Anaya talks about the historic debt with indigenous communities, with migrants, with the children who go to bed hungry, and all types of discrimination must be condemned. Meade says that AMLO is wrong that $500 billion pesos will be saved by attacking corruption. Zavala talks about women who earn less for the same work, or indigenous women who are discrminated against. Anaya says it’s unacceptable that 7 of 10 women have suffered some form of violence.
AMLO talks about leading a movement to transform Mexico, that he’s the leader of a mass movement. That every two years, he will submit himself to a recall election: the people elect leaders and the people can remove them. Will he accept the results of the election, Sarmiento asks. Yes, says AMLO, if there isn’t fraud or the buying of votes. The mafia in power are specialists in frauds, he says.
Bronco says the true origin of all problems is corruption, and that AMLO didn’t want to give public financing back. Anaya says he also supports recalls. Meade opposes them every two years; it will tire out the country. Zavala says recalls don’t matter; it’s whether common people are benefited by government policy.
I thought AMLO handled the idea of a recall vote quite well. It plays to his strength: that the people are ultimately the arbiters of power and should have the right to recall any government which misrepresents their interests.
AMLO says that they didn’t sign the “Pacto por México” with Peña Nieto because this was when they agreed on increasing taxes and gasoline, and the privatization of PEMEX. We are going to sign an agreement to place honesty above all. Anaya says he made deals with people like Elba Ester Gordillo, the former head of the teacher’s union who is under house arrest.
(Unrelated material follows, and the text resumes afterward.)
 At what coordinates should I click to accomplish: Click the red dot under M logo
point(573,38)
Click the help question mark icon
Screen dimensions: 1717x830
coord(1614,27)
AMLO talks about reconciliation, justice, and moving forward. Meade says AMLO has dedicated his political career to dividing the country, that he is ambitious. AMLO responds that Meade is lying about his having three apartments, and that the PRI and PAN are really one party: the PRIAN. Anaya says that AMLO was originally a member of the PRI himself.
Zavala has really not shone tonight; she sounds over-caffeinated and marginal to the main discussion. The Bronco as well, sounding absurd at times in his statements, but with a Trump-like use of over-the-top statements.
Meade hasn’t advanced his cause at all tonight; Anaya, who is the youngest, was the most comfortable in this very artificial medium.
Closing statements. Bronco says its time to get rid of all the political parties without pension. Zavala says she’s in favor of freedom and justice, that she is the real option. Anaya says the future of a generation is in play. He is trying to position himself as the only candidate who can defeat AMLO and attract tactical voting. AMLO says there have been three great transformations in Mexico: independence, reform laws and revolution; this will be the fourth. His will be a government that will no longer be at the service of a rapacious minority. Meade says that he believes in a prosperous Mexico that is inclusive and moves forward.
And with that, the debate ends. We’ll be going live on our Facebook page in a few minutes for a bilingual recap. Join us there!
AMLO did okay in his final statement. However, his assertion that his will be a government representing the poor and the rich and against the small minority of corruptos was disappointing. Granted, this has been an ongoing theme and likely appealing to many, but the idea that you can solve Mexico’s problems without a frontal assault on class inequality seems naive.